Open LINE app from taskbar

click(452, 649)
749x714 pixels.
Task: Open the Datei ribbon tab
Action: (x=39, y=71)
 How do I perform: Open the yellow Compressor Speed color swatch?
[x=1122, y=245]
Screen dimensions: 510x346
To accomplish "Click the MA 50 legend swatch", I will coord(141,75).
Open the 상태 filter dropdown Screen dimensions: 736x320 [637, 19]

---

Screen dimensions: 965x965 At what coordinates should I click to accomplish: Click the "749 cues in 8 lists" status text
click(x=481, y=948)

### What you have to do
Beginning at the line with "Screen dimensions: 510x346" and ending at the line with "Open the 상태", reproduce each line of the data above exactly, and add no other lines.

### Task result
Screen dimensions: 510x346
To accomplish "Click the MA 50 legend swatch", I will coord(141,75).
Open the 상태 filter dropdown Screen dimensions: 736x320 [637, 19]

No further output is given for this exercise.